1.    DRUG ACTION MEDIATED BY THE RECEPTORS
The drug–receptor complex: Cells have different types of receptors, each of which is specific for a particular ligand and produces a unique response. The heart, for example, contains membrane receptors that bind and respond to epinephrine or norepinephrine as well as muscarinic receptors specific for acetylcholine. These receptors dynamically interact to control the hearts vital functions. The magnitude of the response is proportional to the number of drug–receptor complexes:

Drug + Receptor àDrug–receptor complex àBiologic effect

Major receptor families
Pharmacology defines a receptor as any biologic molecule to which a drug binds and produces a measurable response. Thus, enzymes, nucleic acids, and structural proteins can be considered to be pharmacologic receptors. However, the richest sources of therapeutically exploitable pharmacologic receptors are proteins that are responsible for transducing extracellular signals into intracellular responses.

a.    Transmembrane ligand-gated ion channels: The first receptor family comprises ligand-gated ion channels that are responsible for regulation of the flow of ions across cell membranes. The activity of these channels is regulated by the binding of a ligand to the channel. Response to these receptors is very rapid, enduring for only a few milliseconds. These receptors mediate diverse functions, including neurotransmission, cardiac conduction, and muscle contraction.

b.    Transmembrane G protein–coupled receptors: A second family of receptors consists of G protein–coupled receptors. These receptors comprise a single helical peptide that has seven membrane spanning regions. The extracellular domain of this receptor usually contains the ligand-binding area (a few ligands interact within the receptor transmembrane domain). Intracellularly, these receptors are linked to a G protein (Gs, Gi, and others) having three subunits, an alpha subunit that binds guanosine triphosphate (GTP), and a beta and a gamma subunits. Binding of the appropriate ligand to the extracellular region of the receptor activates the G protein so that GTP replaces guanosine diphosphate (GDP) on the α subunit. Dissociation of the G protein occurs, and both the α-GTP subunit and the β subunit subsequently interact with other cellular effectors, usually an enzyme, a protein, or an ion channel. These effectors then activate second messengers that are responsible for further actions within the cell.
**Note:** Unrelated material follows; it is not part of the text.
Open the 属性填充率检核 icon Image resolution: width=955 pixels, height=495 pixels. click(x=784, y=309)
c.    Enzyme-linked receptors: A third major family of receptors consists of a protein that spans the membrane once and may form dimmers or multi subunit complexes. These receptors also have cytosolic enzyme activity as an integral component of their structure and function. Binding of a ligand to an extracellular domain activates or inhibits this cytosolic enzyme activity. Duration of responses to stimulation of these receptors is on the order of minutes to hours. Metabolism, growth, and differentiation are important biological functions controlled by these types of receptors. The most common enzyme-linked receptors (epidermal growth factor, platelet-derived growth factor, atrial natriuretic peptide, insulin, and others) are those that have a tyrosine kinase activity as part of their structure. Typically, upon binding of the ligand to receptor subunits, the receptor undergoes conformational changes, converting kinases from their inactive forms to active forms. The activated receptor autophosphorylates and then phosphorylates tyrosine residues on specific proteins. The addition of a phosphate group can substantially modify the three-dimensional structure of the target protein, thereby acting as a molecular switch.
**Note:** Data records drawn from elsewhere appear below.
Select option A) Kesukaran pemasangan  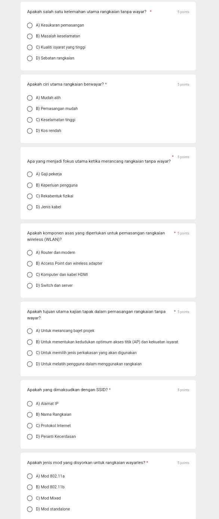point(30,25)
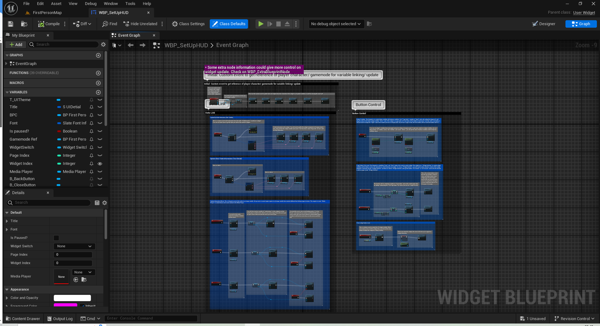This screenshot has width=600, height=326.
Task: Toggle Is Paused checkbox in Details
Action: pyautogui.click(x=56, y=238)
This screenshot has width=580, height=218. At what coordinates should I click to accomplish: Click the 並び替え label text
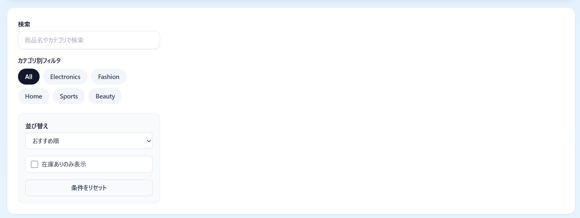click(37, 126)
d.    Intracellular receptors: The fourth family of receptors differs considerably from the other three in that the receptor is entirely intracellular, and, therefore, the ligand must diffuse into the cell to interact with the receptor. This places constraints on the physical and chemical properties of the ligand, because it must have sufficient lipid solubility to be able to move across the target cell membrane. Because these receptor ligands are lipid soluble, they are transported in the body attached to plasma proteins such as albumin. The primary targets of these ligand-receptor complexes are transcription factors. The activation or inactivation of these factors causes the transcription of DNA into RNA and translation of RNA into an array of proteins.

2.    AGONIST
An agonist binds to a receptor and produces a biologic response. An agonist may mimic the response of the endogenous ligand on the receptor, or it may elicit a different response from the receptor and its transduction mechanism.

o   Full agonists: If a drug binds to a receptor and produces a maximal biologic response that mimics the response to the endogenous ligand, it is known as a full agonist.

o   Partial agonists: Partial agonists have efficacies (intrinsic activities) greater than zero but less than that of a full agonist.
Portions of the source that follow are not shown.